After we're briefed, we "suit up" and get ready to jump in. Since I was the oldest lady (64), the crew put my BCD station (see right-side arrow) closer to the jump-off platform (see left-side arrow). That way, I wouldn't need to walk too far with a 35 pound tank and a 12-pound weight-belt with 24-inch flippers on my feet. Suiting up with fifty pounds of gear and walking around a rocking, swaying boat is the hardest part of diving! Once you jump in, everything feels comfy and weightless.
Tom took this photo of me and dive buddy Matt as we descended on a dive; looks like I'm clearing my mask or equalizing.
Meals were served family style . . . we were a rambunctious group at the supper table!

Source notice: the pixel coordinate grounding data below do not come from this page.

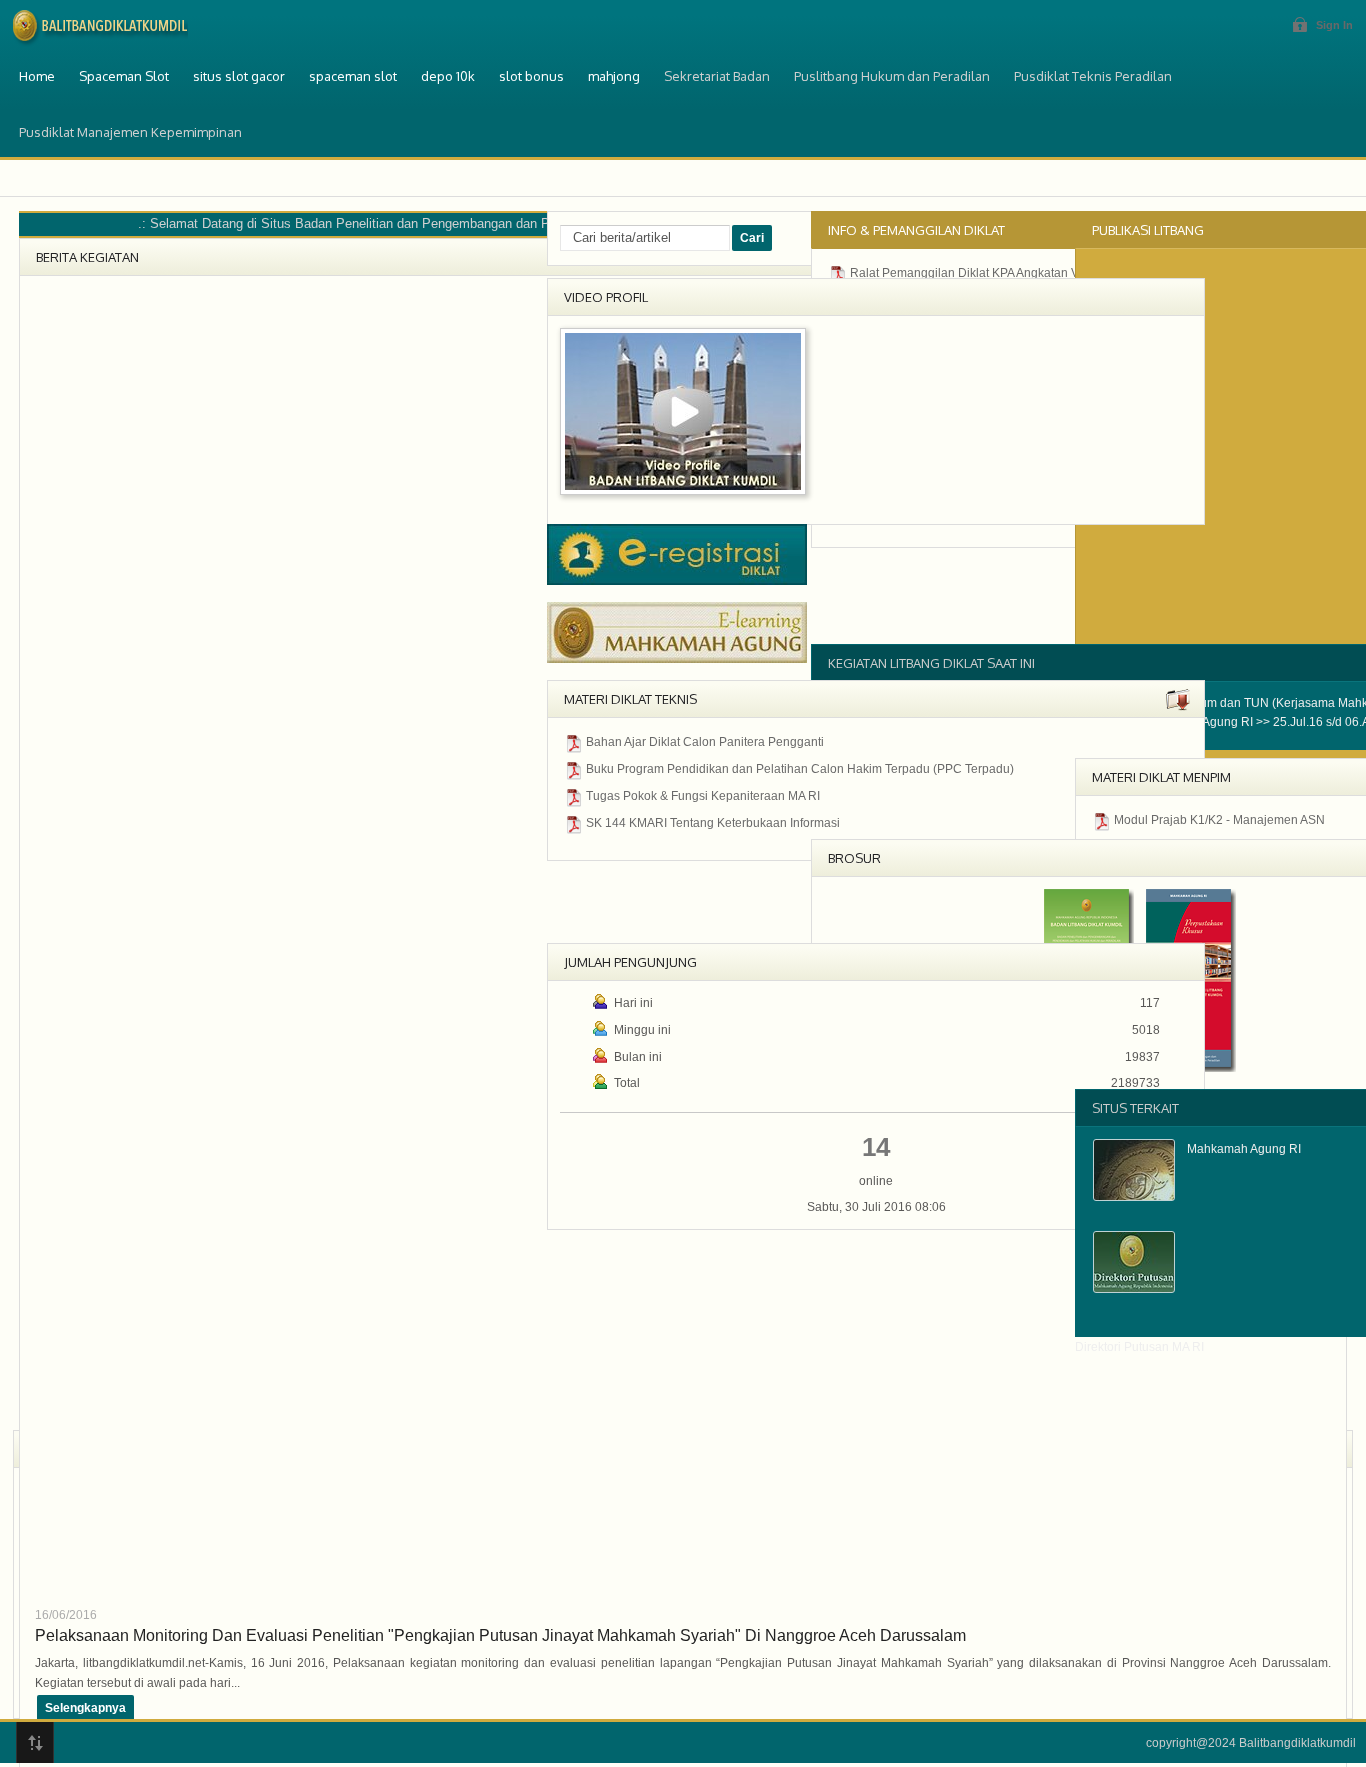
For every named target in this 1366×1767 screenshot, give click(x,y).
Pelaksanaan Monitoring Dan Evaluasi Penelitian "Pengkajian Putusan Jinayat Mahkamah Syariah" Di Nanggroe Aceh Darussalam (500, 1635)
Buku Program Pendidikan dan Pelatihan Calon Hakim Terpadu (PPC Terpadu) (800, 769)
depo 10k (448, 76)
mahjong (614, 76)
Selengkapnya (85, 1708)
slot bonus (531, 76)
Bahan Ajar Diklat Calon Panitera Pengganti (705, 742)
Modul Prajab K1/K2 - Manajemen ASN (1219, 820)
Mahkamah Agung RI (1244, 1149)
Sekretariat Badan (717, 76)
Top (35, 1743)
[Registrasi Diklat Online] (677, 581)
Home (37, 76)
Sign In (1334, 25)
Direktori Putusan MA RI (1139, 1347)
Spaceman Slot (124, 76)
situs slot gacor (239, 76)
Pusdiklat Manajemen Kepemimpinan (130, 132)
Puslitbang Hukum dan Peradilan (892, 76)
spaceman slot (353, 76)
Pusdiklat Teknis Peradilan (1093, 76)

After supper, my favorite lounge chair was the Captains Throne with a glass of wine. Sometimes I played chess with Kendrick, and sometimes we divers would talk and drink into the night about our lives back home.
One afternoon, a dense beaked whale swam next to us for about five minutes.
Then it said "Au'voir my friends" and gently slipped below the surface.
One afternoon, a few of us took La Dinguette to a sandbar.
This lighthouse was nearby the sandbar . . . .
One afternoon, we motored to Atlantis in the Bahamas. At their very swanky dock, we tied up with several multi-million dollar yatchs! We met a beautiful lady captain who was hired to sail a rich couple's sailboat from Rhode Island. We invited her to supper as she was lonely; a private captain's life seems glamourous, but she missed her friends and family.
I'm not a resort-person, so I didn't venture to town. I just walked around the dock to admire all the yatchs, and had a chuckle at the name of the swankiest yatch, named "Incognito".
Our five crew members were a good team. Here, First Mate Nate looks for the underwater buoy line and picks it up with the hook, Dive Master Jessica signals directions to Captain Donnie who's steering at the helm, and Boatswain Jimmy gets ready to hang over the side of the boat to tie the lines when First Mate Nate snatches the line.
My wish is to encourage folks to get certified to go diving themselves. My roommate Pam is 60 years old and she recently got certified; it was on her bucket list.
At the end of our wonderful ten-day adventure, we took La Dinguette to Providenciales, the Turks airport. I flew back to Miami with a plane load of Cuban-Americans who had visited Cuba via Providenciales.
La Lair was parked at the Hilton Garden Inn
for ten days which is very close to the Miami International Airport. Their price (third party broker) is cheaper than the regular secured longterm airport parking businesses.
Happy to report that the hotel's free shuttle service was prompt and La Lair
wasn't broken into.
I love sea stories by the way. The best is Endurance, Shackleton's Incredible Voyage by Alfred Lansing. Highly recommend it, you won't be able to put it down!